Of course if the question is why does Holmes introduce him as “Dr. Watson”, we can pretty easily guess that Holmes is intentionally letting his clients know that here is a person trained in hearing intimate details, sympathizing, trying to help, and keeping confidentiality.

I mean, introducing “Dr. Watson” is much better than
“Good-morning, madam,” said Holmes cheerily. “My name is Sherlock Holmes. This is my intimate friend and associate, Mr. Watson, a reporter for the National Inquirer, before whom you can speak as freely as before myself…"

He was invalided out of the Army because of the wound in his shoulder (or leg). During his early association with Holmes, he lived primarily on his Army pension, although he later bought a practice and resumed his work.

He sold his practice late in the canon so he could resume full-time adventuring with Holmes. His medical qualifications were never in doubt, though, because in His Last Bow, which takes place on the eve of World War I, Holmes mentions that Watson is re-joining the service as a doctor. Watson was probably in his late 50s or early 60s at that point.

Not if he had a doctorate in another subject entirely.

I’m pretty sure all dentists in the US are required to have a DDS degree, which is considered of equivalent rank to a MD.

And this can be cited from the canon itself:

[QUOTE=The Hound of the Baskervilles]

“And now, Dr. James Mortimer—”
“Mister, sir, Mister—a humble M.R.C.S.” [Member, Royal College of Surgeons]
[/QUOTE]

At time, “surgeon” was a title for a lower degree of medical education. “Physician” denoted advanced training. It’s analogous to a Master’s versus a Ph.D.

It should be noted that, despite Moritmer’s (single) protest, he is invariably referred to as “Dr Mortimer” throughout the novel (both in narration and to his face in dialogue), to the point that it makes me wonder about the actual practice of the time.
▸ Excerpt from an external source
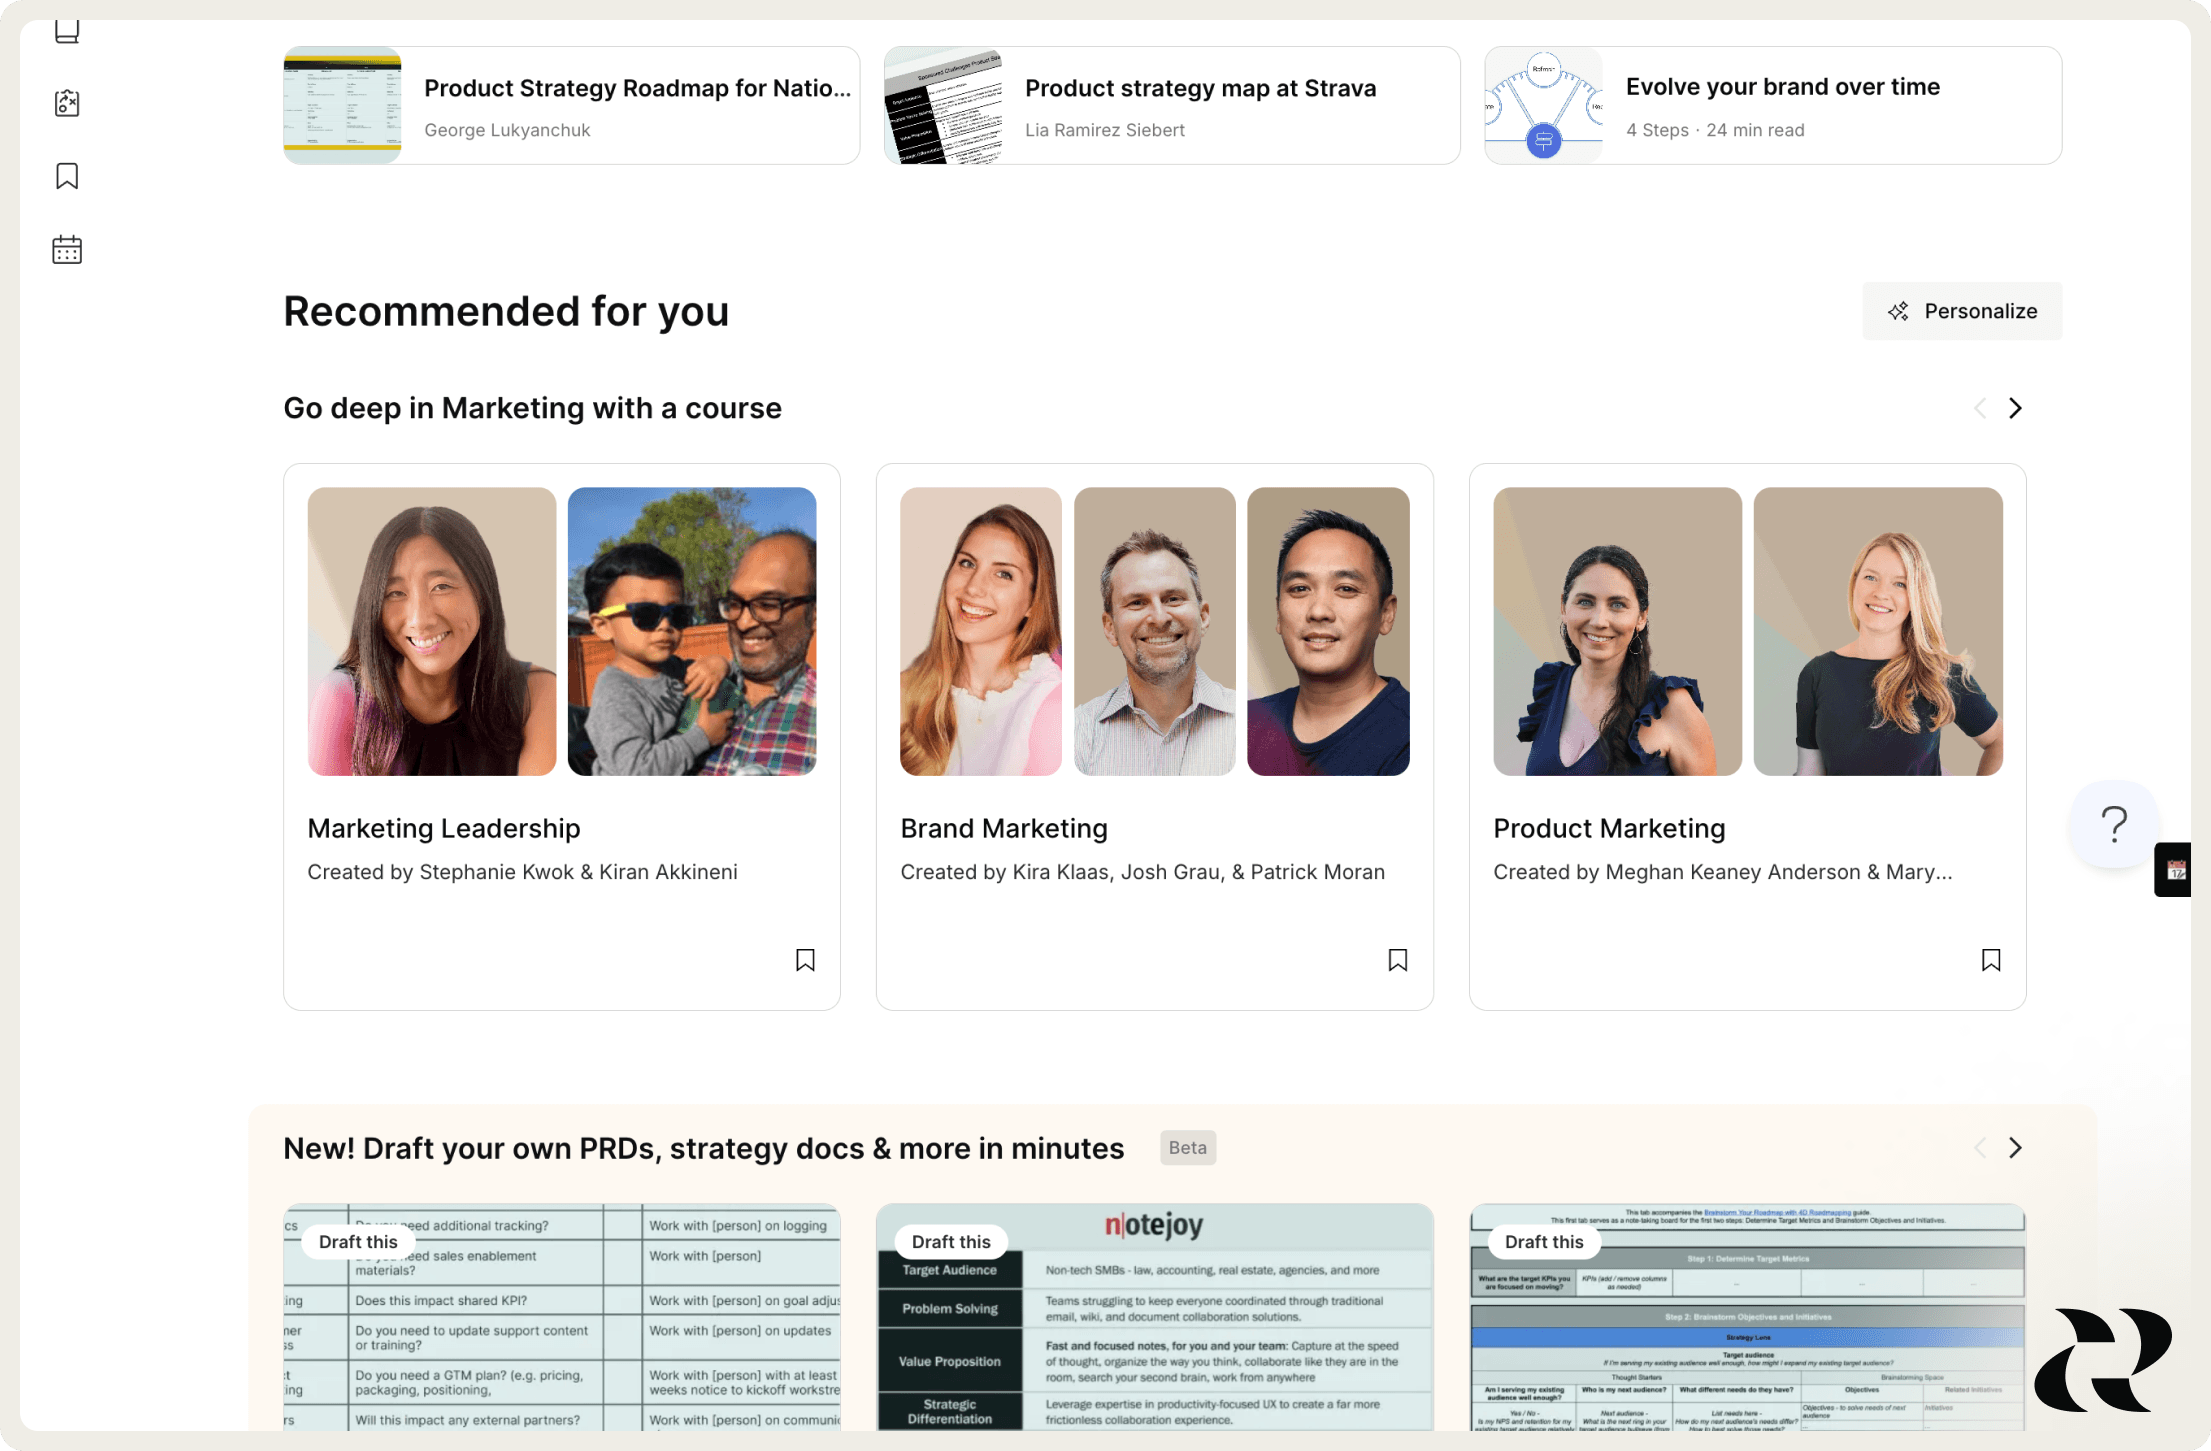2211x1451 pixels.
Task: Open the courses book icon in the sidebar
Action: coord(66,30)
Seeing as how Doyle himself was a medical doctor, I assume he’d know.

I suppose it should also be noted that Dr Mortimer appears to work as a “country doctor,” doing the job of a GP despite whatever degrees he holds.

As did Conan Doyle, going off to serve as an Army doctor in South Africa during the Boer War at age 41.

I think surgeons are only called Mr in the hospital, at work. A plastic surgeon I know is definitely Dr outside work (on forms and the like).

Sometimes even in the hospital. I recently had eye problems and was being treated by an ophthalmologist listed as Doctor K. On a later visit she was listed as Mrs K, so I congratulated her on her promotion, only for her to tell me that she’d long been a surgeon.